Yes, of course I could commit each object separately, but that kinda defeats the purpose of transactions. And in the program I'm writing, I could have a batch job containing 100,000 separate items, that all need to be committed together. Around 5 billion comparisons there.

So the question is: (1) is my assessment of the situation correct? Do you get this behavior in pure, textbook LinqToSql, or is this something my libraries are doing? And (2) is there a standard/reasonable workaround so that I can create my batch without making the program geometrically slower with every extra object in the change set?

回答1:

In the end I decided to rewrite the batches so that each individual item is saved independently, all within one big transaction. In other words, instead of:

var b = new Batch { ... };
while (addNewItems) {
  ...
  var i = new BatchItem { ... };
  b.BatchItems.Add(i);
}
b.Insert(); // that's a function in my library that calls SubmitChanges()

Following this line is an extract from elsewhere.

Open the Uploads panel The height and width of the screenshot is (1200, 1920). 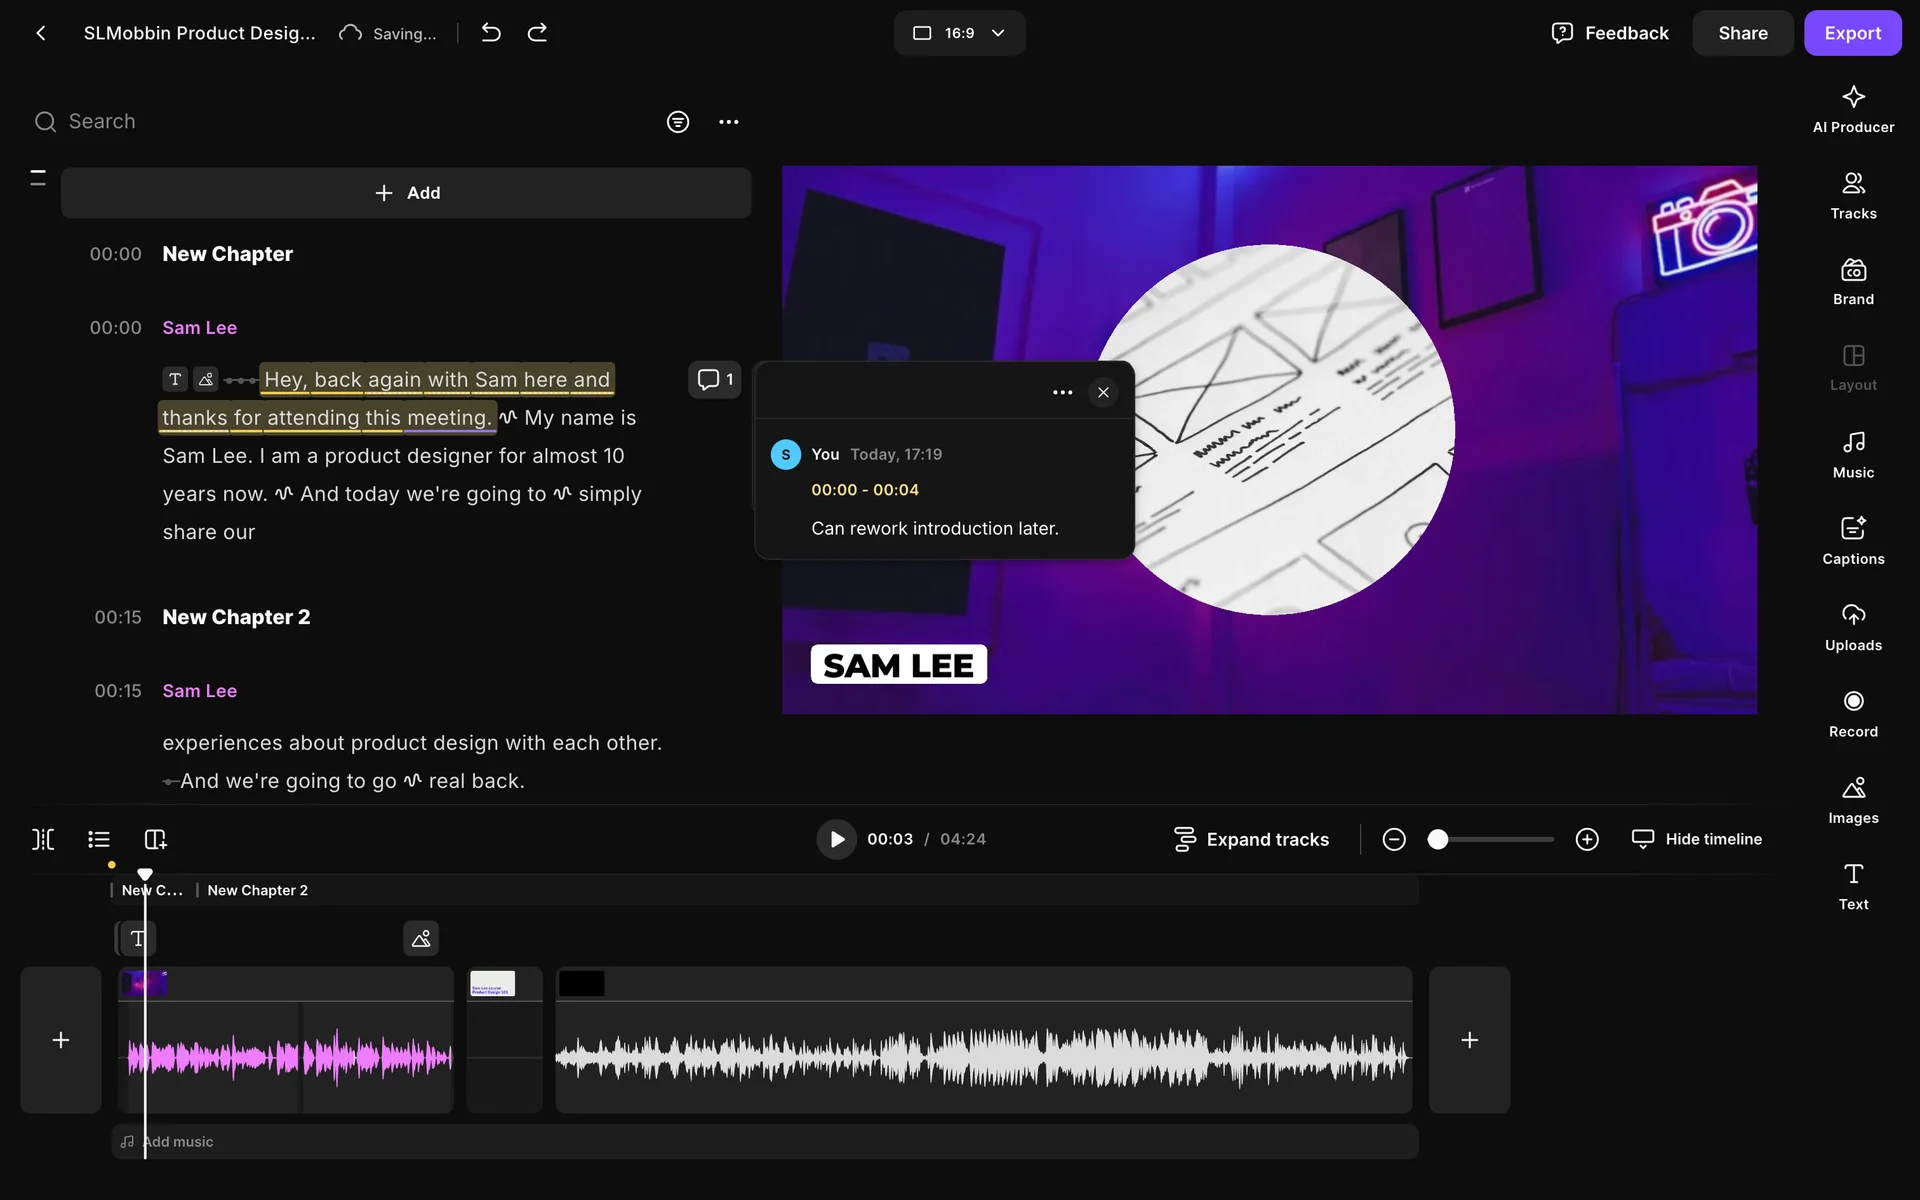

.. you have to do something like this:

context.BeginTransaction(); // another one of my library functions
try {
  var b = new Batch { ... };
  b.Insert(); // save the batch record immediately
  while (addNewItems) {
    ...
    var i = new BatchItem { ... };
    b.BatchItems.Add(i);
    i.Insert(); // send the SQL on each iteration
  }
  context.CommitTransaction(); // and only commit the transaction when everything is done.
} catch {
  context.RollbackTransaction();
  throw;
}

You can see why the first code block is just cleaner and more natural to use, and it's a pity I got forced into using the second structure...